§ **Set problem**: Print the essay on learning to know one's own thoughts verbatim, from "She needed herself." up to and including "it isn’t ours.".

I wrote this 2.16.21. But it feels like today is the day to post it. With love, CC
You are right. Not because you’re right. Not because you need to justify or list reasons or tell yourself it’s healthy or belittle yourself because it’s not. You don’t have to go round with yourself and dance circles around the feelings and moments and perfection. You don’t have to.
But I do. I dance with my thoughts and leap through hoops with them and dig deeper and avoid and wonder why I feel anxious. But no one teaches us to know our thoughts. No one taught me how to search them out. And I am still learning every day to feel them and know them and call them mine, without doubt.
My mother was in constant mental anguish when I was a child. And with all the tumult, I had given myself the story that she should have listened to others to understand she needed help.
She needed herself.
I thought she needed help from others, and that’s why she couldn’t see herself ruining her life and relationships. And if she could just listen…
But I wonder if I saw it incorrectly. I wonder if she truly needed herself. I wonder if she needed her own guidance, her own mind, her own self-reflection. I wonder if she needed to ask for help. Not because she knew what was wrong, but because something didn’t feel right! And those around her were looking back at her in pain. And she kept charging at them.
But our pain can be elusive to us. Our own pain can look like reasons it isn’t ours.
So the lesson is possibly two-fold.
- One must see their own pain as their own. The reactions are a mirror of their own feelings. One must be in each moment, alive with that feeling, so its impression can be most honest right there. Later assessments are more likely to carry stories and delusions.

§ **Material**:
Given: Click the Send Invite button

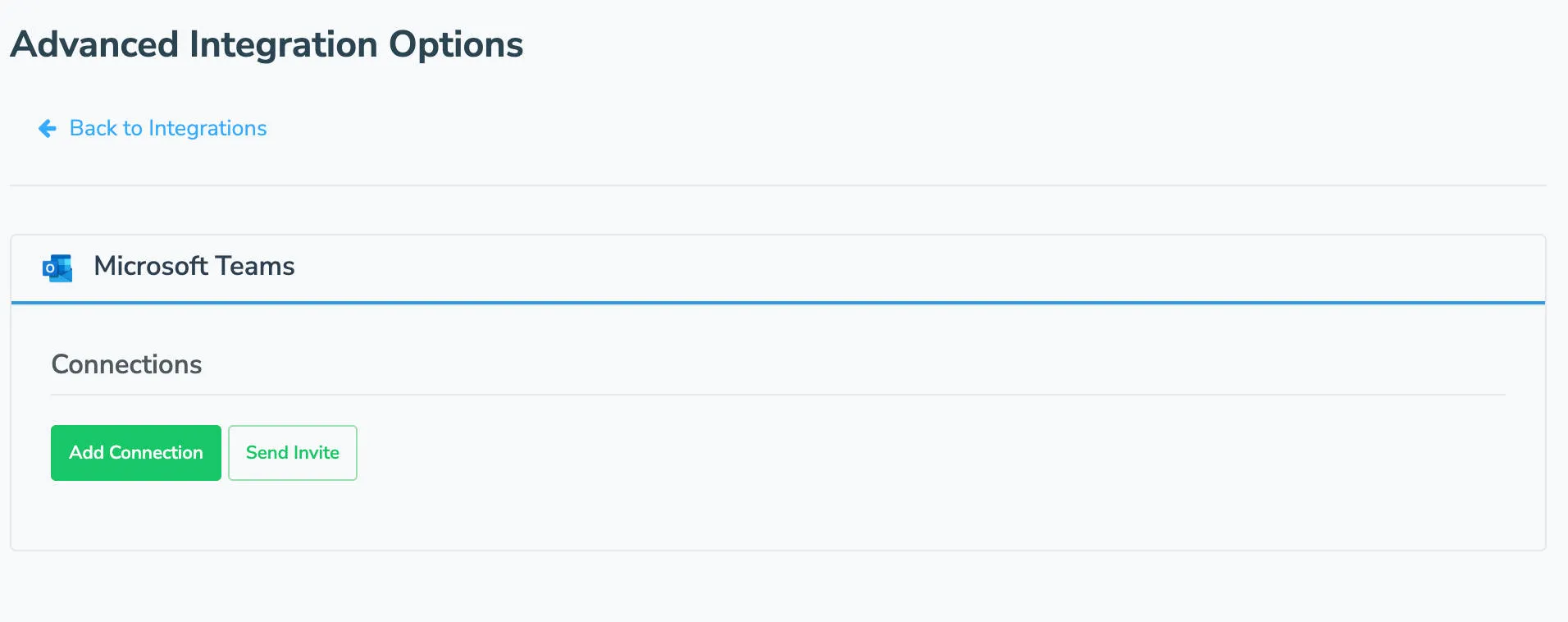Looking at the screenshot, I should tap(292, 453).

§ **Correct output**:
She needed herself.
I thought she needed help from others, and that’s why she couldn’t see herself ruining her life and relationships. And if she could just listen…
But I wonder if I saw it incorrectly. I wonder if she truly needed herself. I wonder if she needed her own guidance, her own mind, her own self-reflection. I wonder if she needed to ask for help. Not because she knew what was wrong, but because something didn’t feel right! And those around her were looking back at her in pain. And she kept charging at them.
But our pain can be elusive to us. Our own pain can look like reasons it isn’t ours.